Elina
Je ne trouve pas le sommeil.
Il est presque deux heures du matin et je suis encore là, allongée dans mon lit, les yeux fixés au plafond, le cœur battant trop vite pour la nuit, trop fort pour le silence. J’ai pourtant tout essayé : la tisane, la douche chaude, la musique douce. Rien n’y fait. Mon esprit refuse de s’apaiser. Il tourne en boucle, obsédé par ce qui s’est passé aujourd’hui. Par lui. Par Aiden.
Je ferme les yeux, espérant faire taire les images qui m’assaillent, mais c’est pire. Je le revois dans le couloir, son regard posé sur moi comme un feu lent, qui me consume sans même me toucher. Il ne m’a pas effleurée. Pas même un doigt sur mon bras, et pourtant… j’ai senti son emprise, comme si chaque mot qu’il prononçait s’imprimait sur ma peau.
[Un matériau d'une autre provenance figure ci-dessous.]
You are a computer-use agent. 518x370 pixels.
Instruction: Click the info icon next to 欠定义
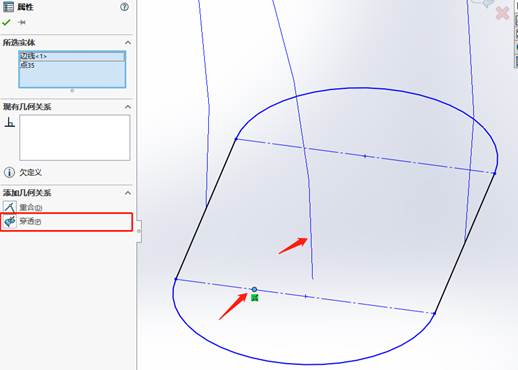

Et cette façon qu’il a de me regarder… Ce n’est pas seulement de l’intérêt. C’est autre chose. Quelque chose de plus profond, de plus dangereux. Comme s’il me connaissait déjà. Comme s’il savait exactement ce que je cache derrière mes sourires polis, derrière mes silences prudents. Il me voit. D’une façon qui me trouble autant qu’elle me fascine. Et je déteste ça. Je déteste me sentir aussi vulnérable face à lui.
Je me redresse dans mon lit, repoussant la couverture avec agacement. L’air de la pièce est lourd. Étouffant. Comme s’il portait son odeur, sa présence. Tout me ramène à lui. Et c’est insupportable. Je ne devrais pas penser à lui. Je ne devrais même pas lui accorder une place dans mon esprit. C’est mon supérieur. Il n’y a rien à espérer, rien à construire. Juste une limite claire à ne pas franchir.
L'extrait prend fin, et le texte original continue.